_TASKS TO COMPLETE_
a: Decide whether each statement agrees with the pressing article, answering yes or no and quoting the words of the article that settle it: (i) Last season, no Spanish club reached the Champions League semi-finals; (ii) pressing became a systematized strategy in the 80s; (iii) Zubeldía carried the theory to Barcelona.
b: Please list every person named in the pressing article.
c: According to the pressing article, at which club did Viktor Maslov pioneer pressing?
# START OF PROVIDED TEXT
Sunday's meeting of Manchester City and Liverpool is not just between the past two Premier League champions and the two favourites to win the title this season or even Pep Guardiola and Jürgen Klopp, it is also a meeting of two different modes of pressing.
The tactical centre of European football is shifting. While the four German sides lead or are level on points at the top of their Champions League groups, Spanish clubs are struggling. It is true Barcelona and Real Madrid have specific issues of politics and recruitment, but there is also something more fundamental that can't be fixed by a new president, a new coach or a new midfield. Last season was the first season since 2007 when there was no Spanish representation in the semi-finals of the Champions League; three of the coaches in the last four were German.
Pressing is not new. Since the game began, players have chased high up the pitch to try to dispossess opponents. It was in the 60s that it developed as a systematised, cohesive strategy that used an aggressive offside trap to mitigate the risk of leaving players unguarded in one part of the pitch to focus efforts elsewhere, pioneered most notably by Viktor Maslov at Dynamo Kyiv and Rinus Michels at Ajax.
The German model of pressing is not monolithic, but the influence of its various strands is profound
Michels carried the theory to Barcelona and it was taken on by Osvaldo Zubeldía in Argentina and more widely in England, underpinning Liverpool's successes of the late 70s. During the following decade, Arrigo Sacchi and Marcelo Bielsa developed their own variants.
# END OF PROVIDED TEXT
# START OF RECORDS
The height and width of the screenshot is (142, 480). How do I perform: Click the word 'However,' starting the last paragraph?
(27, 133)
# END OF RECORDS
# START OF RECORDS
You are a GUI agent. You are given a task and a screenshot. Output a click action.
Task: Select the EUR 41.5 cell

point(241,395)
# END OF RECORDS
_COMPLETE ANSWERS_
a:
(i) Yes: "Last season was the first season since 2007 when there was no Spanish representation in the semi-finals of the Champions League"
(ii) No: "It was in the 60s that it developed as a systematised, cohesive strategy"
(iii) No: "Michels carried the theory to Barcelona and it was taken on by Osvaldo Zubeldía in Argentina"

b: Pep Guardiola, Jürgen Klopp, Viktor Maslov, Rinus Michels, Osvaldo Zubeldía, Arrigo Sacchi, Marcelo Bielsa

c: Dynamo Kyiv